Setup, Design & Observations
If you have no desire to use macros, you can skip the installation of the software and use the Rush keyboard driverless, or if you have already saved your macros to the onboard memory, simply select the profile you want to use and you will have access to your controls with or without the software download. You will of course need to install the software should you wish to add, edit or create new macros.
The Rush keyboard features an attractive braided cable with a single USB connector, which is great for a hassle free setup on a keyboard that also contains 2x extra USB ports, though the reliability of said ports may be diminished if you end up trying to do various bandwidth intensive tasks, though I didn't experience any issues uploading the images taken of the Rush keyboard while using the other port for the mouse, though I had connected it to a USB 3.0 port. The overall build quality feels solid, the keycaps feel great and typing and gaming is a joy as always with CHERRY MX switches. The model we are looking at features CHERRY MX Brown switches, but if you prefer, the Rush is also available in Red and Blue flavours too.
The wrist rest is a little less straight forward to setup than some others, requiring the placement of two small plastic clips that hold the wrist rest in place, but it isn't too fiddly or time consuming to setup.

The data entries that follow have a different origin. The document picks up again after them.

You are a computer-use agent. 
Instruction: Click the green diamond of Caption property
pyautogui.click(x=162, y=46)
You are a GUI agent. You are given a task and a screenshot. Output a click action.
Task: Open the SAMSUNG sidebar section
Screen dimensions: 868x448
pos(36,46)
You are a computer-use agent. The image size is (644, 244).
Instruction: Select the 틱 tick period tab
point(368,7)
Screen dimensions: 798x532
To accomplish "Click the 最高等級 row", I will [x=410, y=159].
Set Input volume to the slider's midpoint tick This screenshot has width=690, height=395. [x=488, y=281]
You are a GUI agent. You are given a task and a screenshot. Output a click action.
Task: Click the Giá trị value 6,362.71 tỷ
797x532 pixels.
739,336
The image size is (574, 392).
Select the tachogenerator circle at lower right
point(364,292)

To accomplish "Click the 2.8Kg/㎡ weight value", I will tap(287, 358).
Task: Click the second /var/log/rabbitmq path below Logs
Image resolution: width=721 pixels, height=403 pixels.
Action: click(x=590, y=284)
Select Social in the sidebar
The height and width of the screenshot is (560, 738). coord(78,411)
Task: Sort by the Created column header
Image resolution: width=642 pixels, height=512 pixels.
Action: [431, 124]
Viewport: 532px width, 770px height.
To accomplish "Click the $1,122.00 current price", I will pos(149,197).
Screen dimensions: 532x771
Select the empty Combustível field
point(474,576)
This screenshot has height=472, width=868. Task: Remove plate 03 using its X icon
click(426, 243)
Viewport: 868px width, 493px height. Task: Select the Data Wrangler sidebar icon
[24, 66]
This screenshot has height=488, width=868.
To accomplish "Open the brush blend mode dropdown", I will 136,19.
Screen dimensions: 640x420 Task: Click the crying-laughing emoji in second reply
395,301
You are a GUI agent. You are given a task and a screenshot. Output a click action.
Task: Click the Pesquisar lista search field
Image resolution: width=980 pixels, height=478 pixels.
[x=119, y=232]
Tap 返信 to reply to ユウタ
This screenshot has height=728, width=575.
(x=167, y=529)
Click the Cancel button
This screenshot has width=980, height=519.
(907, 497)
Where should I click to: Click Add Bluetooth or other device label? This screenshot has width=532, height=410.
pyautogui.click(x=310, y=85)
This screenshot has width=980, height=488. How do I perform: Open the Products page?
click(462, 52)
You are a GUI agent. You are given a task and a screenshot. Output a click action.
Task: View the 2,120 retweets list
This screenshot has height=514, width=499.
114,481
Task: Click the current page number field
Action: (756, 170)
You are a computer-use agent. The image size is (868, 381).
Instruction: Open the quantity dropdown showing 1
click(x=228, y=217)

Testing out the anti-ghosting capabilities, we used Aqua's keytest and mashed the keyboard a few times, and it seems NKRO is a little overstatement, but it manages around 10KRO perfectly fine which is no problem for human gamers at least. After several hours gaming on DOTA 2 and Deus EX: Mankind Divided, I felt at ease using the Rush keyboard and it didn't create any problems. I decided to remove the wrist rest, mostly because I loathe rubberised coatings, and found that the keyboard was still comfortable to use and type with.